By David Benoit and Chelsey Dulaney 

Stock-index provider MSCI Inc. appointed three new directors to its board in a concession to activist investor ValueAct Capital Management LP.

The settlement comes three weeks after ValueAct publicly released a sharply worded letter complaining about aspects of the company's stewardship and saying that MSCI hadn't even checked the references the activist had provided as it tried to gain board representation.

For the staid ValueAct, which manages more than $16 billion, the letter was a departure from its normal practice. The San Francisco fund has succeeded in quietly gaining board representation at companies including Microsoft Corp. and Adobe Systems Inc. without threatening proxy fights.

Today was the deadline for shareholders of MSCI to nominate directors to its board.
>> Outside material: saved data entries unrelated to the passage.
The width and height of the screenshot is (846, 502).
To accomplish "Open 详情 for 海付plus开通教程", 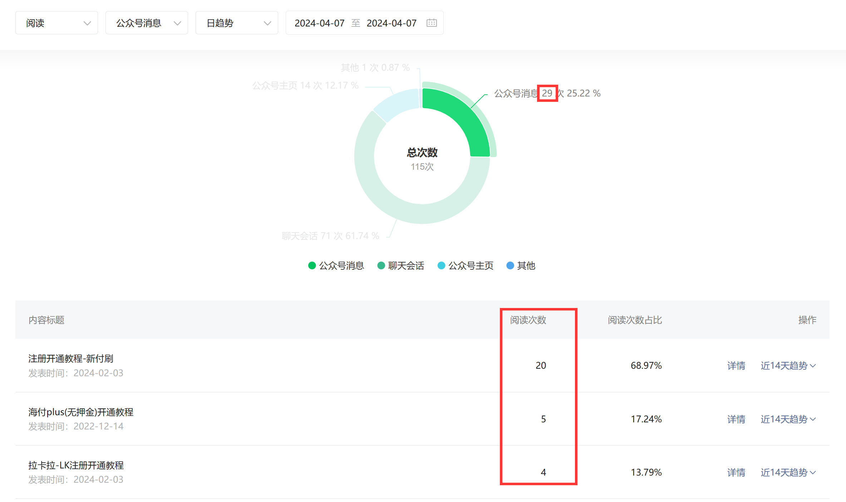I will (736, 419).
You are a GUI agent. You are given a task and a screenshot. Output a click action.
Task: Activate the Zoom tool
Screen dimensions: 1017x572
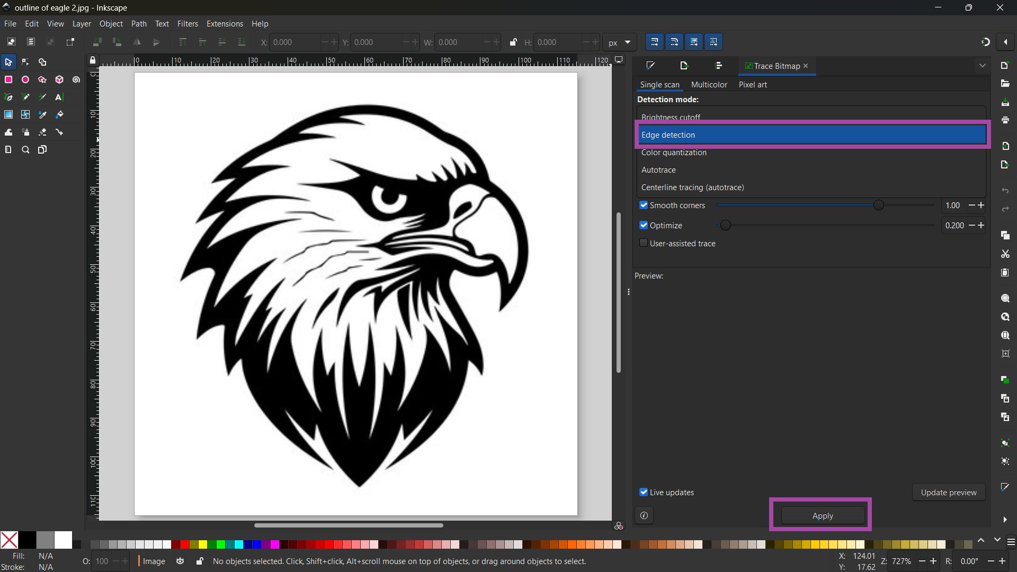pyautogui.click(x=25, y=149)
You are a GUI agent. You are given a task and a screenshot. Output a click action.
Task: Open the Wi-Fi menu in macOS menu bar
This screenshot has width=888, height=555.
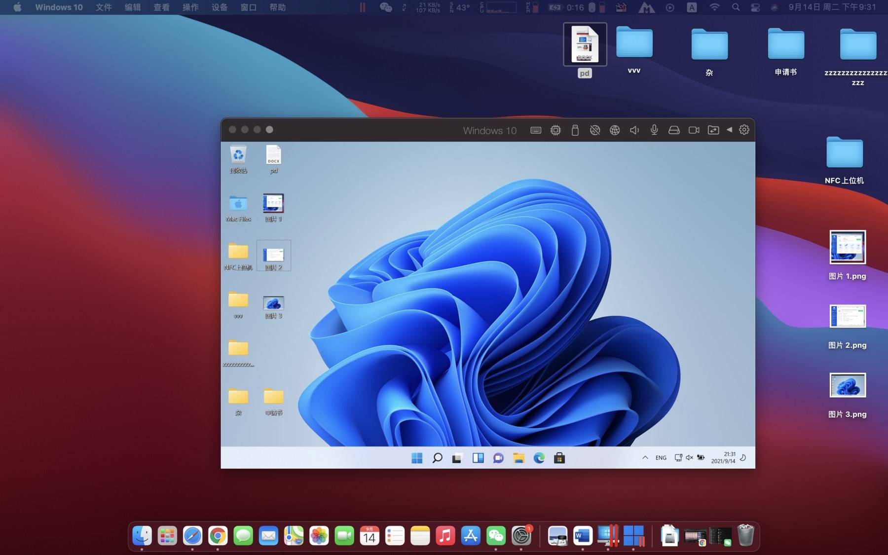pos(713,7)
Among the three new board members of MSCI's board is Robert Hale, a partner at ValueAct, which owns an 8.3% stake in MSCI. As part of the settlement, ValueAct has agreed to support the remaining directors and to cap its stock ownership at 14.9%. MSCI has a market capitalization of about $6.1 billion.

There has been a surge recently in settlements between activists and companies that have headed off the possibility of a protracted fight over corporate governance. That is one reason why ValueAct's claim that MSCI hadn't reviewed its nominees had raised eyebrows among some other investors.
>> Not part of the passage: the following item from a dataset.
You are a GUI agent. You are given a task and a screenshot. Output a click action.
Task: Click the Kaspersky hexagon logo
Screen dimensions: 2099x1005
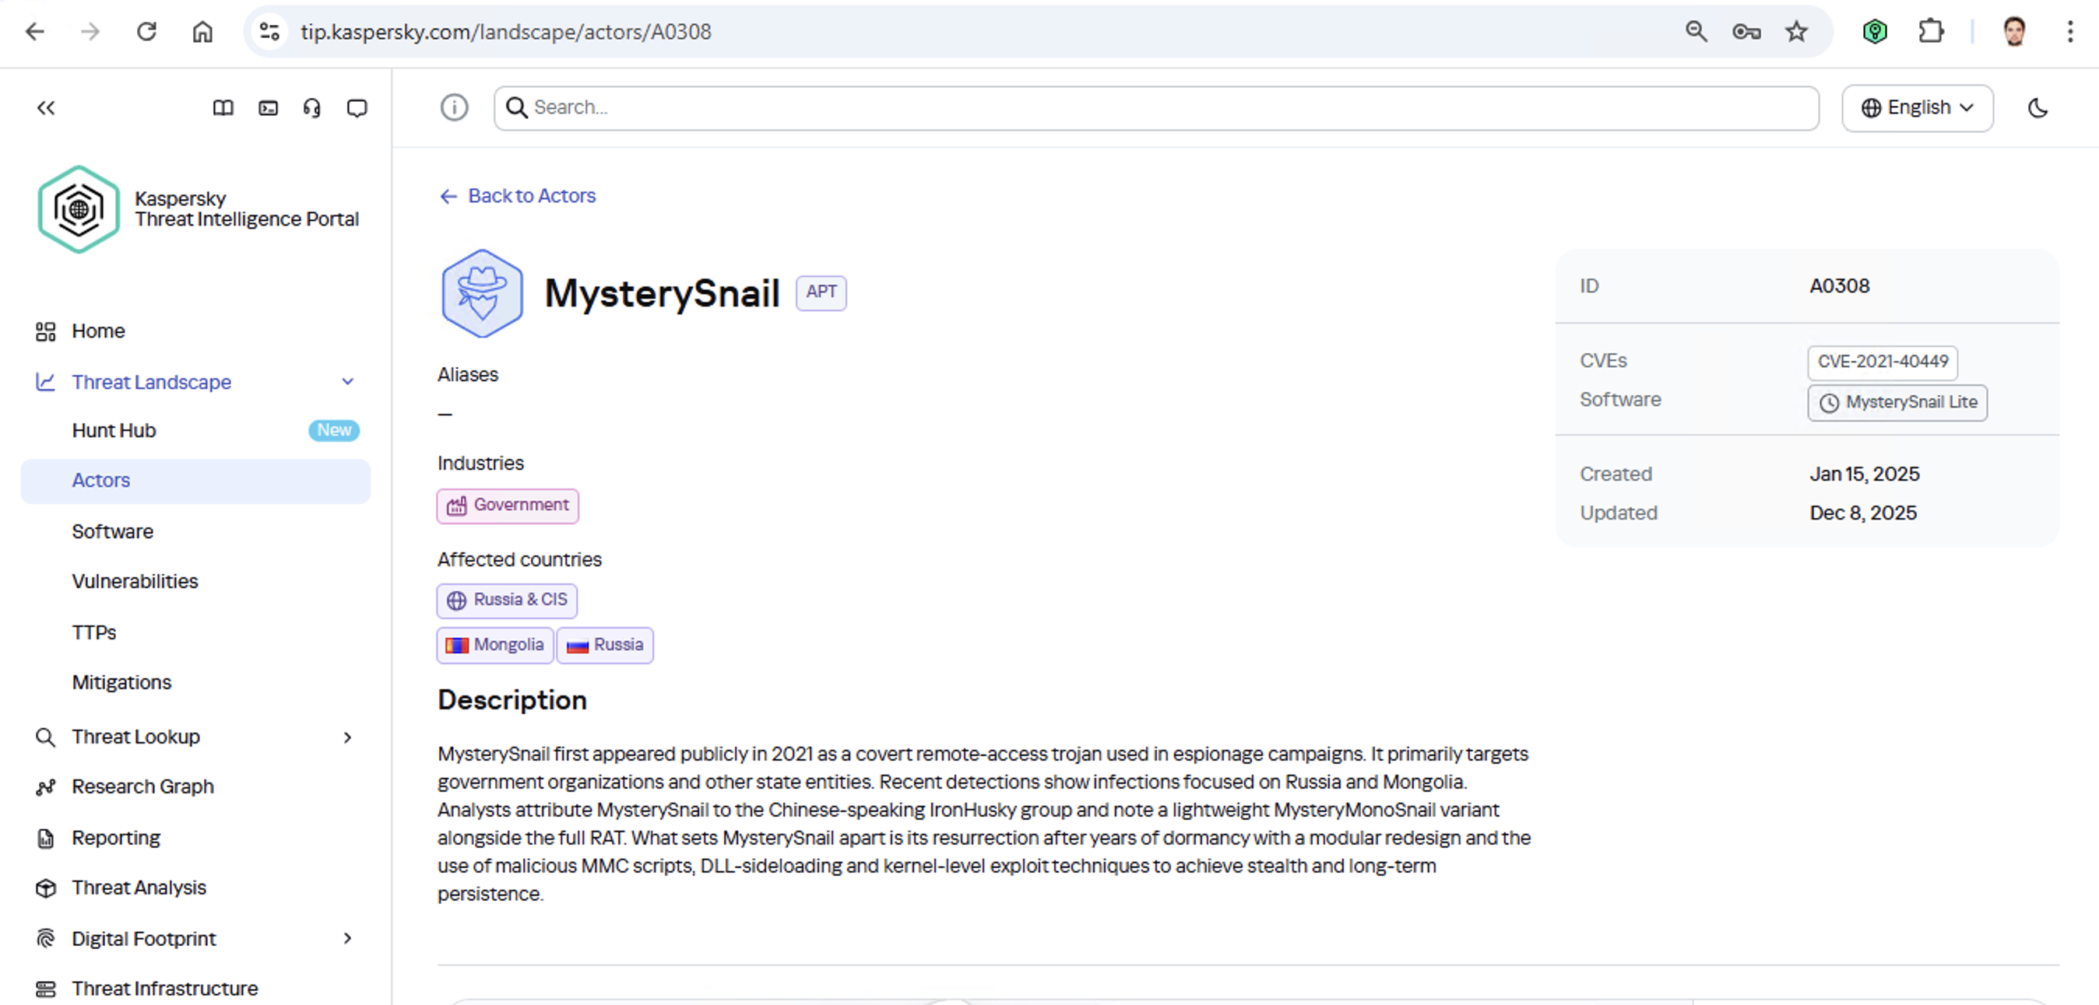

ValueAct Chief Executive Jeffrey Ubben said in the letter that he first requested the board seat at New York-based MSCI in August. The letter praised MSCI's brand and franchise, best known for benchmark indexes, but raised questions about other business moves and raised concerns about its margins.
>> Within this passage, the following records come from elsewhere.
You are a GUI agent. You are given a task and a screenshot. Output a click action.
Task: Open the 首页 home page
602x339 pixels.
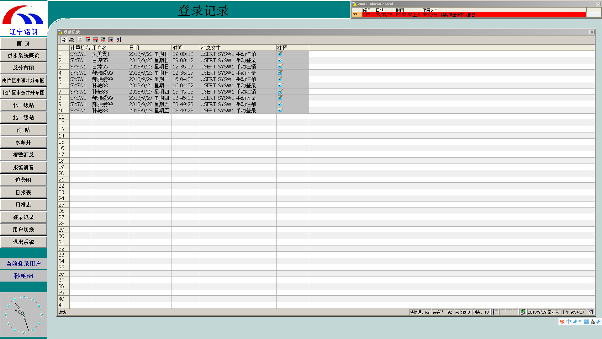[x=24, y=43]
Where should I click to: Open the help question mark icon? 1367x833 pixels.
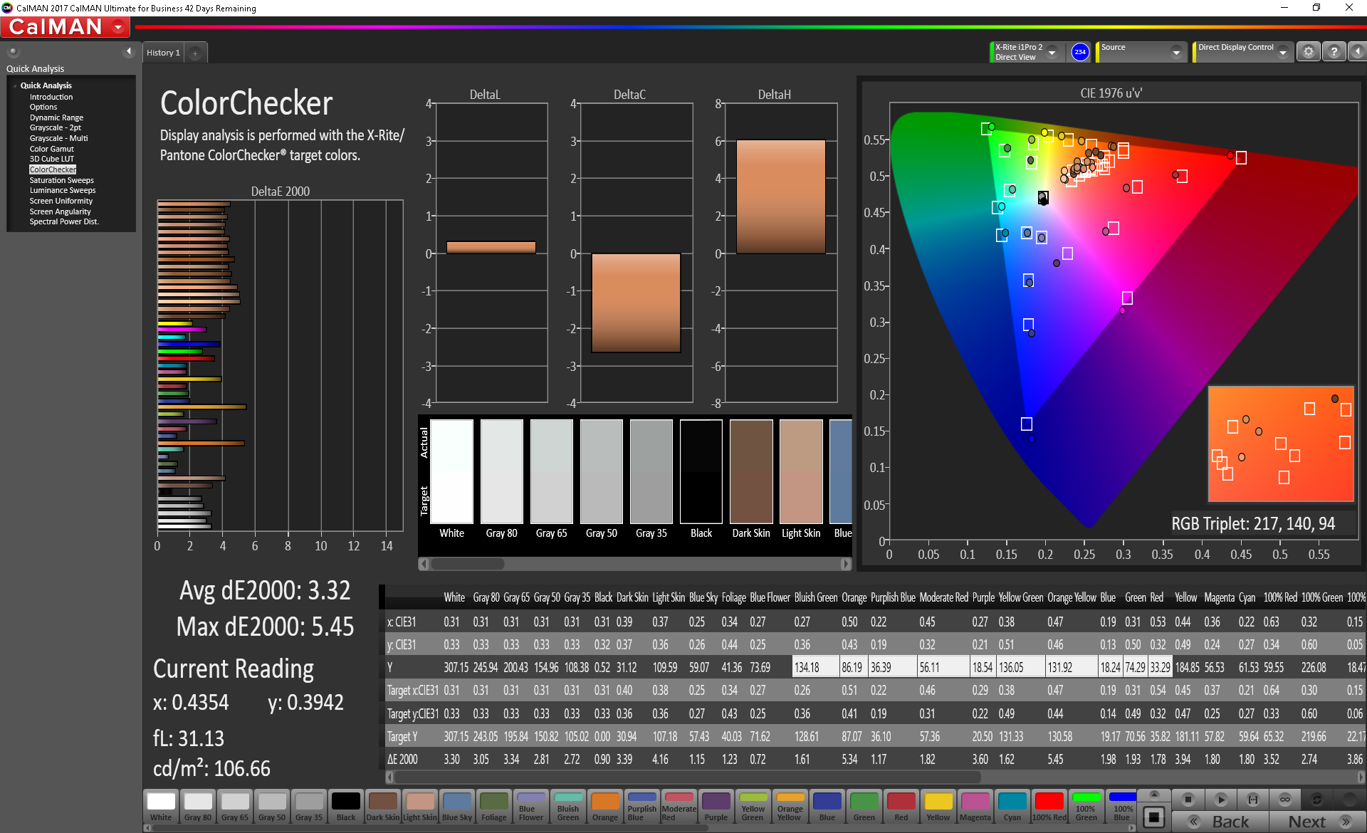pyautogui.click(x=1334, y=52)
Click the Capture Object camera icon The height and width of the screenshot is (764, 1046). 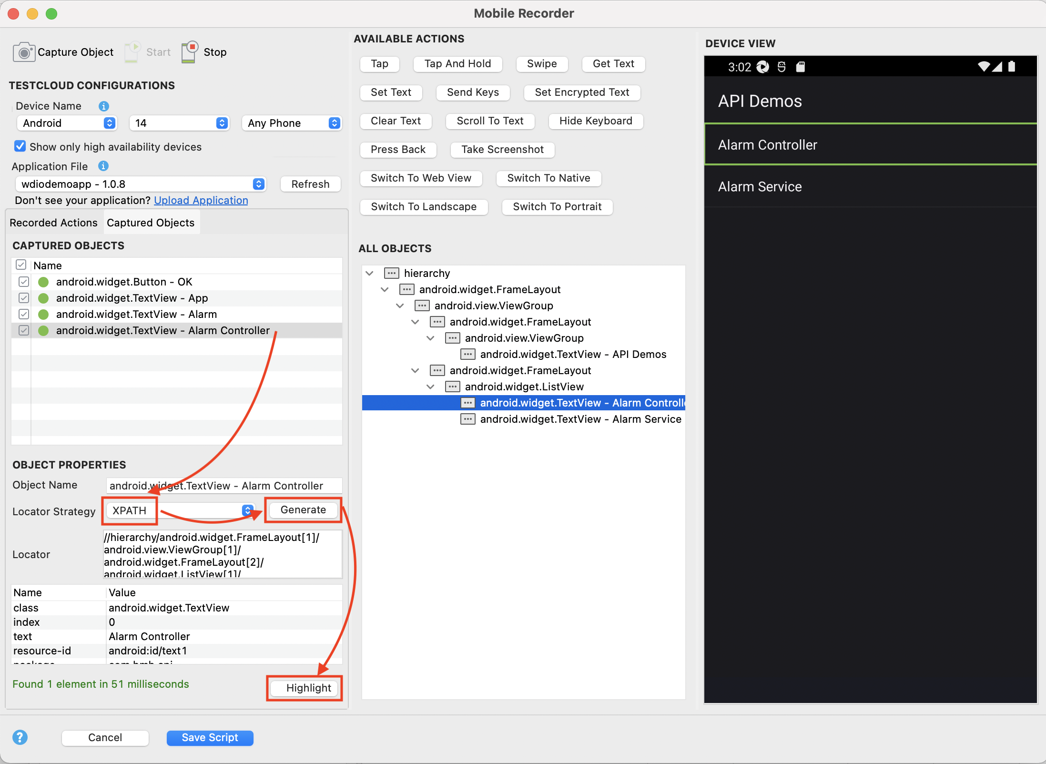[x=23, y=52]
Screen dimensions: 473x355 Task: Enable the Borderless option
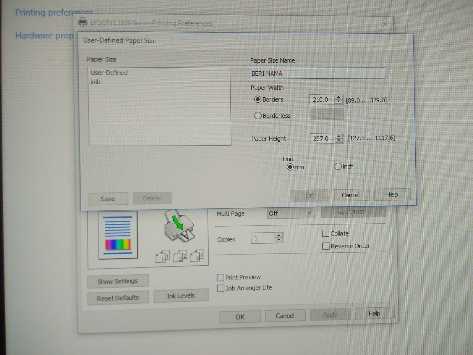click(x=258, y=116)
Hassan Elmasry, of U.K. investor Independent Franchise Partners LP, had been among the shareholders concerned by MSCI's response to the hedge fund. On Friday, Mr. Elmasry said in an email that his fund, the third biggest MSCI holder with 8.6% stake, was "very pleased" with the three new board members.

The other two are Wayne Edmunds, the former CEO of U.K. industrial and technology company Invensys PLC, which was sold last year, and Wendy Lane, the founder of investment firm Lane Holdings Inc. They will expand the MSCI board to 12 directors from nine when they join in March.

MSCI shares slipped 1.3% to $53.78 on Friday. The stock is up 14% this year.

In August 2013, Microsoft's granting of a board seat to Mr. Ubben's partner Mason Morfit was widely viewed as a watershed moment for activists, and for ValueAct. The firm held less than 1% of the software maker's stock, and Microsoft had never given a board seat to a shareholder in such a fashion.